Like them, I was a foreigner — but unlike them, I was headed to Athens with the glisten of a “Greekend,” full of sun, relaxation, and welcome. I literally felt “at home” in Greece. (A shorter version of this piece was published on Fulbright Greece’s website.)

Sunset view from one of Athen’s closest islands, Agistri, which I would later learn still has speakers of an old Albanian dialect living on it

My great-grandmother, my yiayia, had embarked herself at Piraeus in 1920 and migrated to the US . She left her village in the Peloponnese before the Second World War, and the Greek Civil War would have come to her doorstep, as would the severe economic aftermath. She must have been similarly exhausted when she finally arrived at Ellis Island. She was admitted as an adult — although her Greece-based birth certificate says she was fourteen years old. She’d had no schooling before, but the ship manifest’s “calling or occupation” column for her reads: SCHOLAR. She was promptly placed in the 2nd grade. Rather than becoming a scholar, she became a seamstress and worked in a large factory with conditions I imagine I would find today far more oppressive than I do her now peaceful village home. Arbitrarily, though, her family’s decision to leave Greece put me in a position to more easily access Greek culture than those choosing to come today.

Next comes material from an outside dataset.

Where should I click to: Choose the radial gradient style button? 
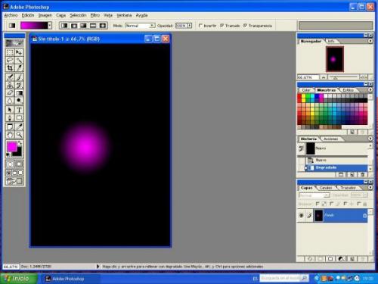[x=74, y=26]
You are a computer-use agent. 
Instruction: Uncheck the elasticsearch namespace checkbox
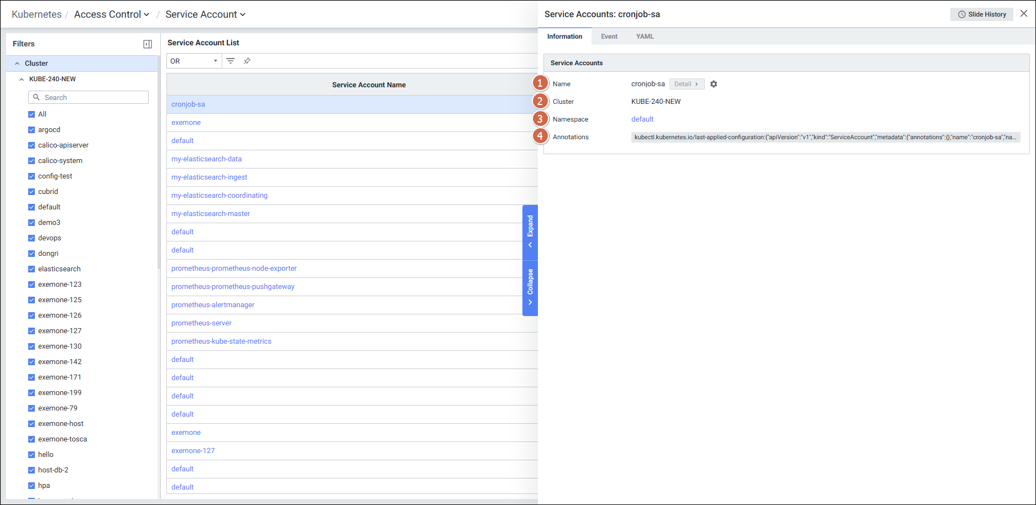[x=32, y=269]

On the left is the multi-family household my yiayia departed from in 1920 and on the right, my sister and I are outside the house built just next door after the war on either side of our cousin Nagia whose line in the family who remained in Greece and largely work(ed) in the local schools

I had the paperwork proving my status as a student, an American, a visa holder, and a Greek by descent, while these new arrivals from Sub-Saharan Africa likely had none.

They had the need to access Greek culture. I had the desire.

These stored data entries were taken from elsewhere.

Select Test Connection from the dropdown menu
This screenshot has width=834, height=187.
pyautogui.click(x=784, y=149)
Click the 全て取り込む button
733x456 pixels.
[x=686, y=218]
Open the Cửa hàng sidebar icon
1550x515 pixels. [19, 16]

I had local contacts and relatives, not to mention funded Greek language classes and an apartment arranged for me by my study-abroad program in Athens. They had handlers who herded them and shouted in a foreign language I hadn’t heard in public in Greece before. Many improvements since then have been made for integrating foreigners into Greek culture — for instance, through the Melissa Network — but this was pre-Giannis and also prior to any culture in Greece of founding and maintaining non-profit organizations.

Watching these cultural forces collide at the same port from which my grandmother departed made me reflect on the counterfactual of my life as the great-granddaughter of first-generation migrants. What if my yiayia hadn’t made that journey; what if she’d stayed and married into an Albanian-speaking family from the region just a 6-hour walk from her village?

Academic Origin Story

This navel-gazing exercise was the topic of my senior thesis in 2011, which I defended at College Year in Athens under the supervision of anthropologist Aimee Placas. To understand what my life would have looked like had I been born in Greece, I interviewed most of my Greek relatives in the US — as well as around 30 of those in Greece. The difference I immediately identified is how much better educated Greeks in Greece were compared to those in the U.S. This was both true on paper, with more degrees earned earlier in life and across both genders — but also qualitatively, when the meaning of education was described.

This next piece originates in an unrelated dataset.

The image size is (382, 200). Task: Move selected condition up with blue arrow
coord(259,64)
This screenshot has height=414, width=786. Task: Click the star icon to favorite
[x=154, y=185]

My relatives in the U.S. described the purpose of education in a utilitarian way, i.e. to obtain jobs and a career, but for Greeks in Greece, education meant growth and learning. A Greek term I was introduced to by one of my relatives from Rethymno is μορφωμένος. Morfomenos means educated, but it is also a synonym for cultured or well-rounded; it literally means “a transformed me.”

It is no understatement to say that my year in Athens, unraveled at Piraeus Port, transformed me.

Leaving Greece Myself: A Deeper Dive into History

I continued my great-grandmother’s initial quest as a scholar — also in a transcontinental sense, much like hers. In St. Andrews, Scotland, I completed a Master’s degree with a thesis that reflected on how cross-cultural dialogue occurs in Europe — derived from Hans-Georg Gadamer’s philosophy as well as Plato’s Republic, which symbolically begins with the line: “I went down to the Piraeus yesterday.”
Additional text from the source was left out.